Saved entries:

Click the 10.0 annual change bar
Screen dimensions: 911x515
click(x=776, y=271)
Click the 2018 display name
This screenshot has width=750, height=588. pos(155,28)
==
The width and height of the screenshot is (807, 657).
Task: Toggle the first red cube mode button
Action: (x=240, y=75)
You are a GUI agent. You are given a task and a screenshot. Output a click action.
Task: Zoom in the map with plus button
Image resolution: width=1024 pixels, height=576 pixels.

▶ TASK DETAILS
Would you print, exactly as written, every line above from the one holding "You are a GUI" through the one holding "Image resolution: width=1024", with both included and no other lines?

▶ TASK OUTPUT
You are a GUI agent. You are given a task and a screenshot. Output a click action.
Task: Zoom in the map with plus button
Image resolution: width=1024 pixels, height=576 pixels.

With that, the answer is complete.